Les drames qui ont suivi n'ont pas rompu ce lien. Ils l'ont intensifiés, noircis, même si Joël et Gwenn ont voulu plus tard se venger de nos succès d'estime.
Mon seul regret, et c'est un regret plus profond que la culpabilité, plus vaste que la honte, c'est de ne pas avoir vu — non, de ne pas avoir voulu voir — la lente décomposition de leur monde. Autrefois champions, glorifiés, fêtés comme les maîtres d'une tradition vivante, ils devinrent, avec les années, des figures silencieuses, presque fantomatiques. La mode, ce tyran sans mémoire, les avait relégués dans le grenier du folklore. Et nous — nous-mêmes, leurs élèves, leurs fils sonores — nous les avions battus. Une fois. Puis deux. Et encore. La première fois, c'était une ivresse. La deuxième, un trouble. La troisième, une inquiétude muette. Eux, ils se taisaient. Mais leurs yeux criaient. Ce n'était pas de la jalousie, non. C'était une honte sans mots, une blessure impossible à nommer.
Leurs silences, maintenant, me paraissent bruyants comme des chutes.
Après les drames — car il faut bien appeler cela des drames, même si aucun théâtre n'en contiendra jamais l'écho — j'ai gardé la clé de l'atelier de Joël. C'était un lieu à part, hors du temps, où les copeaux de bois sentaient l'effort ancien et la patience. Joël sculptait comme il sonnait : lentement, à rebours des modes, avec une précision qui confinait à la prière.
Un soir, poussé par je ne sais quel vertige, j'ai tourné la clé. L'atelier sentait encore le cèdre, le chanvre et la solitude. Tout était à sa place. Rien ne criait l'abandon. Mais sur le vieil établi, dans le tiroir qu'il réservait à ses ciseaux à bois — comme s'il voulait cacher là ses outils les plus tranchants, ceux du son comme ceux du silence — j'ai trouvé un texte.

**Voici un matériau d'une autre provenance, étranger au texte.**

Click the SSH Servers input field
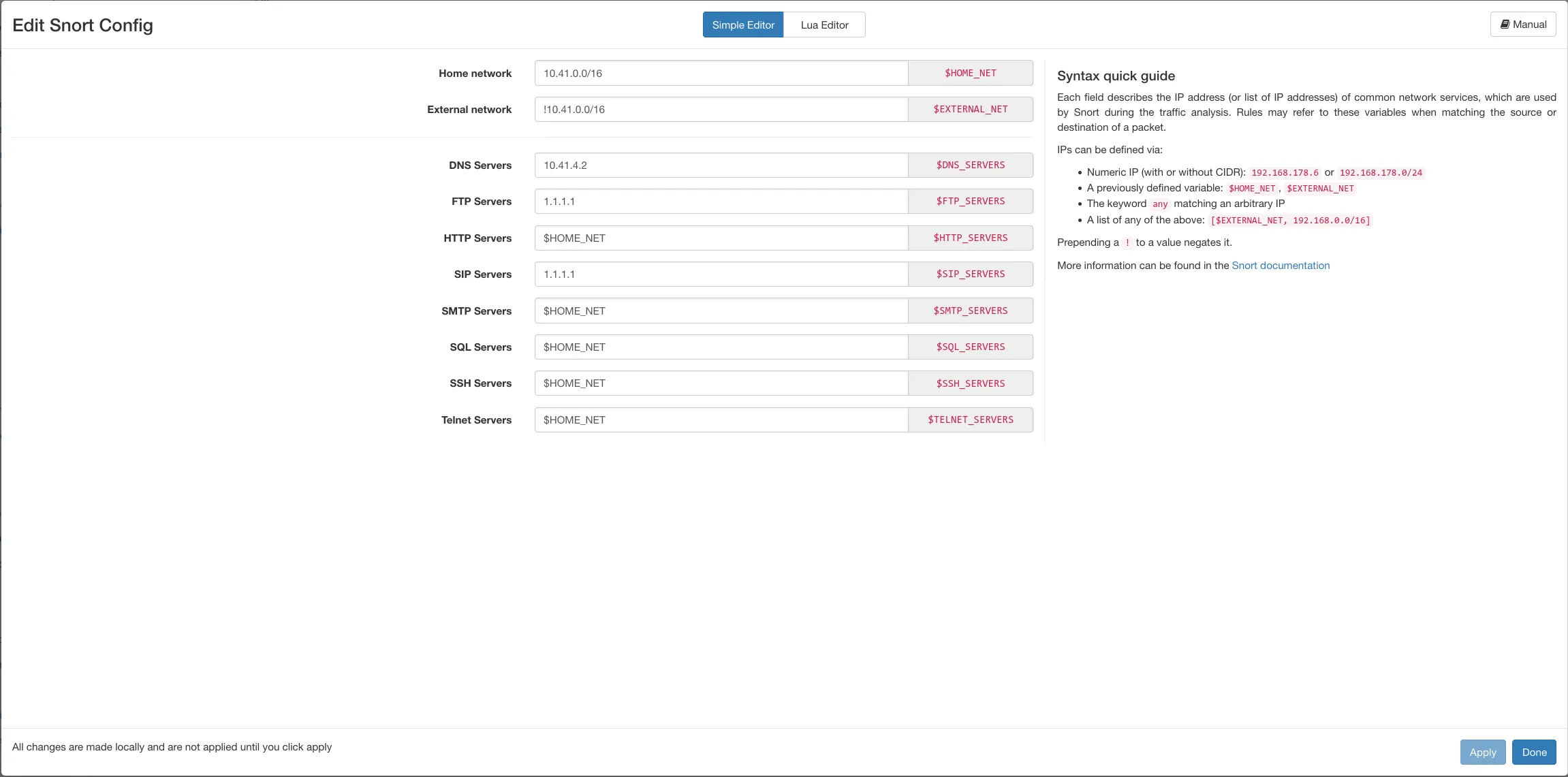1568x777 pixels. (721, 383)
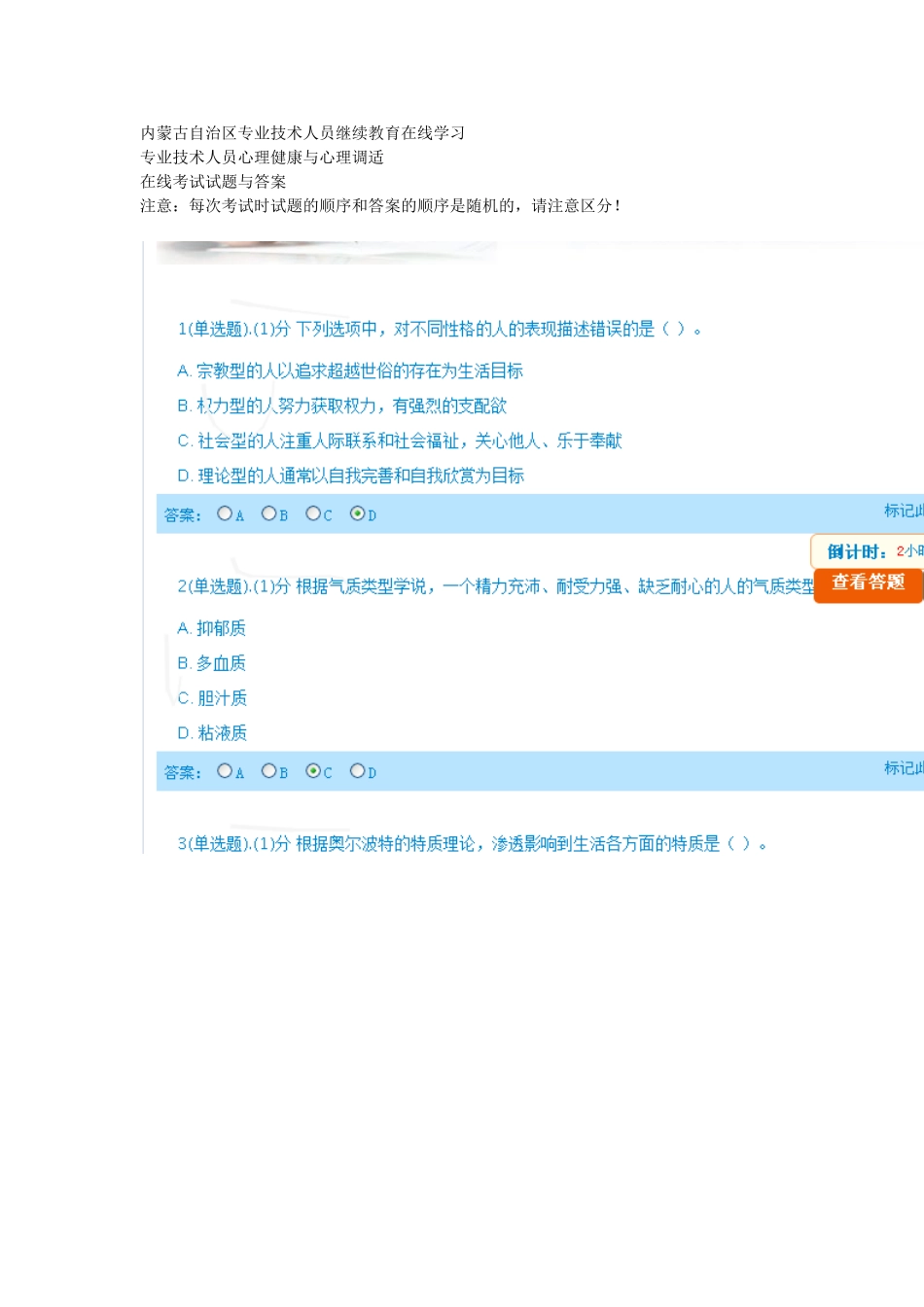Screen dimensions: 924x1307
Task: Mark question 2 using the 标记 link
Action: point(903,768)
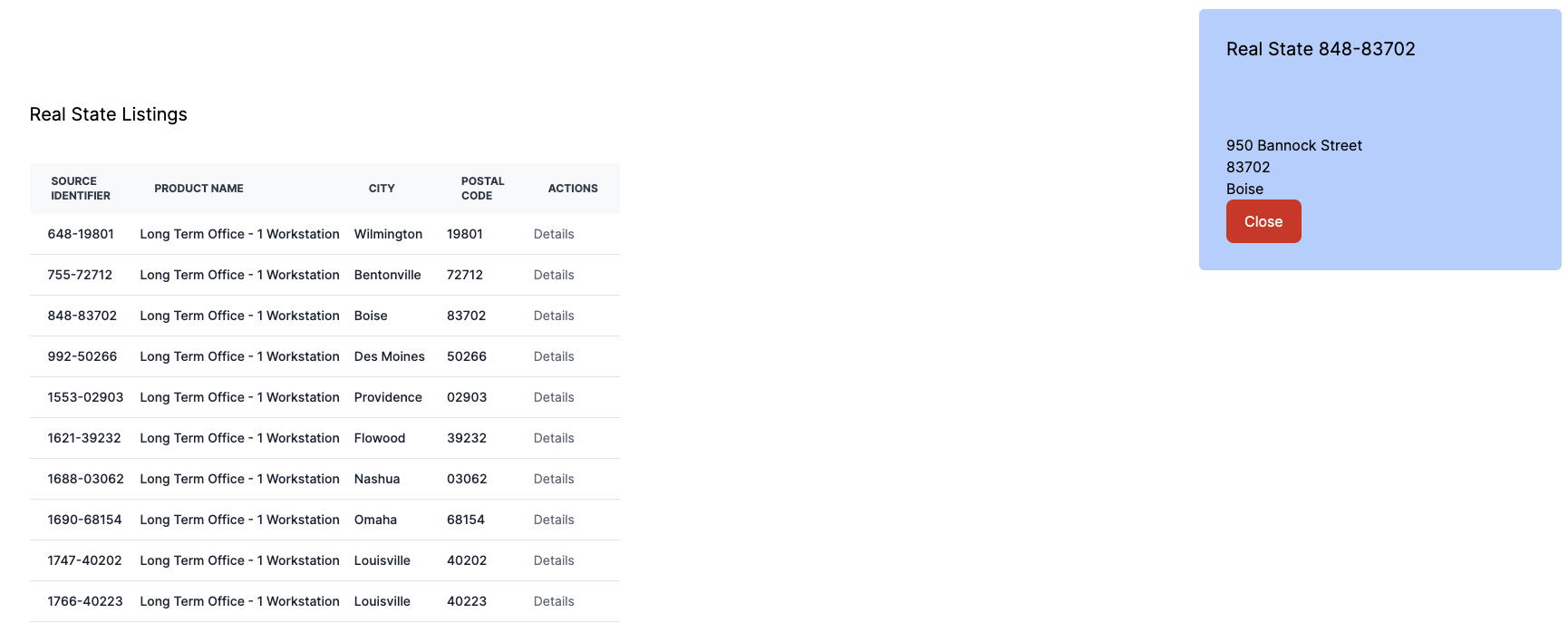The width and height of the screenshot is (1568, 623).
Task: Click the address 950 Bannock Street in detail card
Action: pos(1293,145)
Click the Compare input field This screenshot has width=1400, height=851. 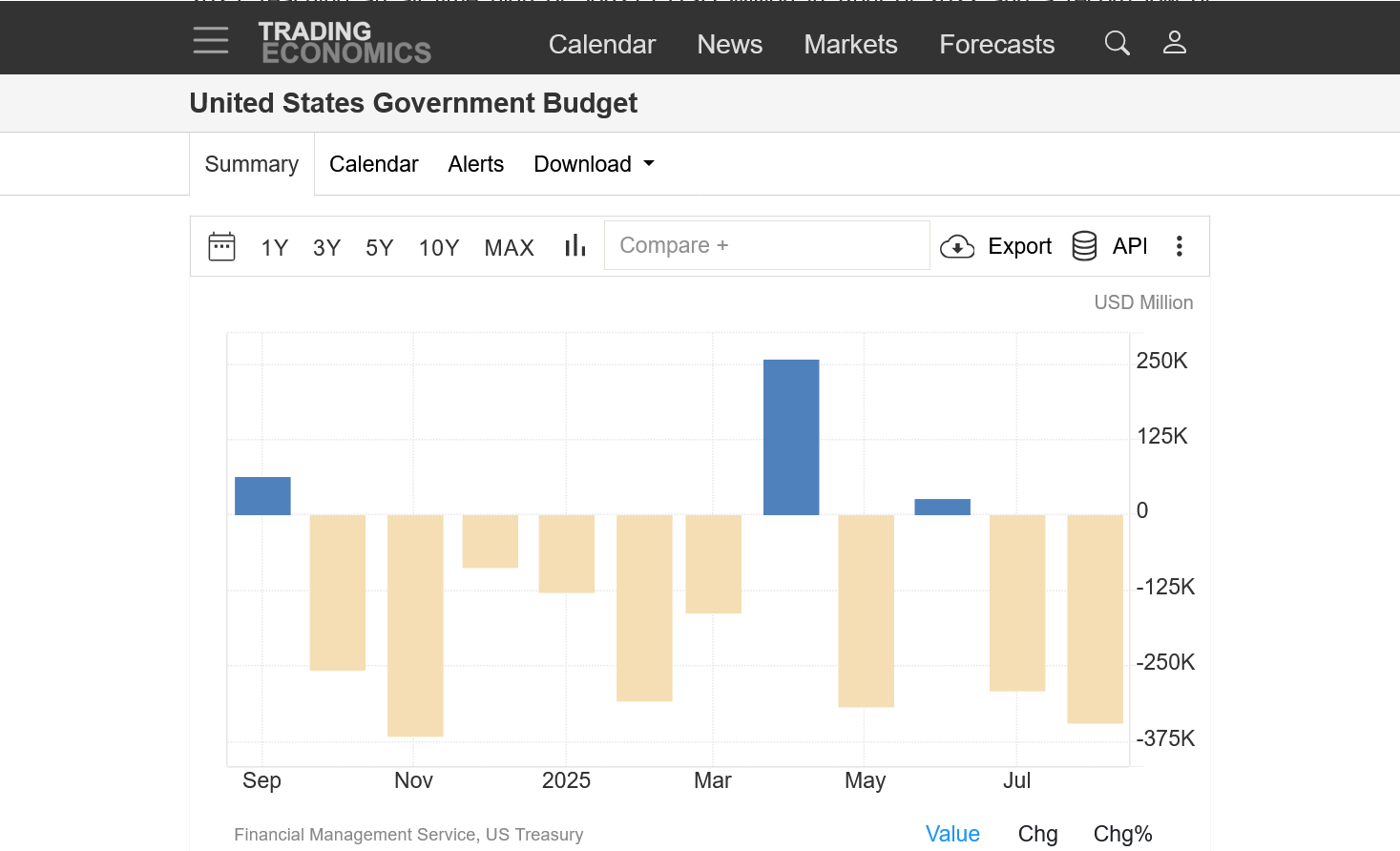point(766,245)
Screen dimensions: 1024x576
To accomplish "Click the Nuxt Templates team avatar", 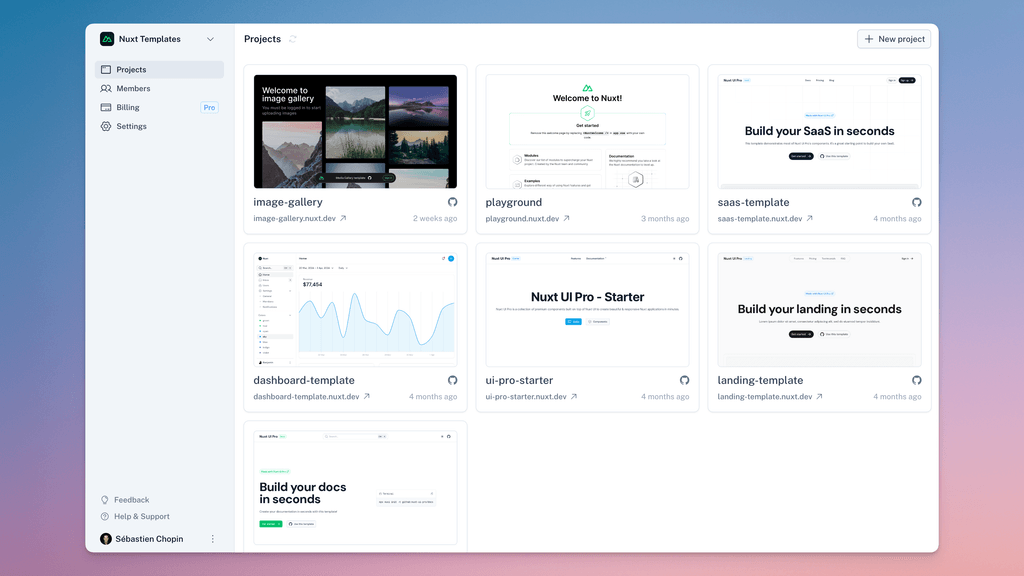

Des pages, couvertes d'une écriture nerveuse, presque tremblée. Ni datées, ni signées. Mais c'était lui. J'en ai reconnu le souffle. Ou l'ombre du souffle.
C'est ce texte que vous tenez maintenant entre les mains. Ces documents sans titre, sans nom d'auteur, mais non sans douleur. Je n'ai pas voulu y toucher. Je n'ai pas voulu les corriger, ni les arranger. Je ne sais même pas si je devais les lire. Mais je les ai lus.